No matter how you use your digital devices to communicate, it helps if you use them cleverly and constructively. Well, you say, you don't need our help to message. Sure, we know you are capable of getting messages out and faster than we do, but before you send your messages, we're willing to bet that you don't do everything that could make your life and those who get your messages easier and more pleasant. Try something original this school year- try being positive.
You send a friend a message you think will make her laugh. It's just a silly joke, but your friend doesn't understand that you are joking and thinks you are making fun of her.
Some kid sends you a not-so-nice-email. In fact, it's really crude. It makes you so angry that you quickly send an equally nasty message back. The kid shows your message to his parents and ....
You are upset that your parents won't let you go to a party. They are worried about whether there will be chaperones, but you say you can take care of yourself and it will be embarrassing not to go. They don't give in. It makes you so angry that you post some pretty bad things about your parents on your social networking site.
You send a text message to your soccer coach and keep waiting for him to reply. He doesn't.
You are at an overnight party with some of your friends. You are texting silly messages to friends, when someone suggests you send a sexually embarrassing message to that weird kid who has been following your group around.
When your parents think you are in bed, you get up to communicate online. There's this "friend" you met online in one of the games, and she's always ready to chat with you late at night.

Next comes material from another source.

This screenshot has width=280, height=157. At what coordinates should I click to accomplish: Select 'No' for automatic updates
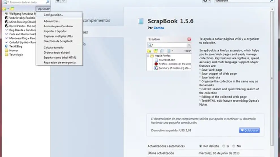coord(234,146)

Don't Let It Happen to You
Maybe these exact scenarios haven't happened to you, but they are sure to be familiar to you. Change them around a bit, and they may fit. So what are some ways to avoid problem-causing situations such as these? Probably the best advice is simply to use your common sense when sending out messages. Imagine yourself the recipient of your message and consider how you'd feel when you opened it. Don't ever send or post anything when you are angry because chances are, you'll regret pressing Send or posting online.
Remember that personal problems with your parents, teachers, and friends are private, not meant to be spread to your digital community. Personal = Private. If you have a disagreement with someone, don't try to solve it through digital messages. Give the person a call or meet face-to-face with him or her.
Many adults, including teachers, aren't online as much as you may be, and some do not use certain forms of digital communication or perhaps any form of digital communication. They may have the ability to text, for example, but they may not text, and if they do, they may not check their messages for days. You can't expect an instant reply from everyone including teachers-even other kids.
If you and your friends aren't respectful to others online, then you are bullies. Do you really want to try to make yourself look tough in front of your "friends" by embarrassing someone else?
-And as for doing social networking and sending and receiving digital messages late at night, well, it's the least safe time to be on the Net, especially if you are interacting with someone you don't know. But then you already knew that didn't you?
Want to really communicate? Try being clever and constructive rather than negative, compassionate rather than cruel, positive rather than petty. ANYONE can be negative. What's your excuse?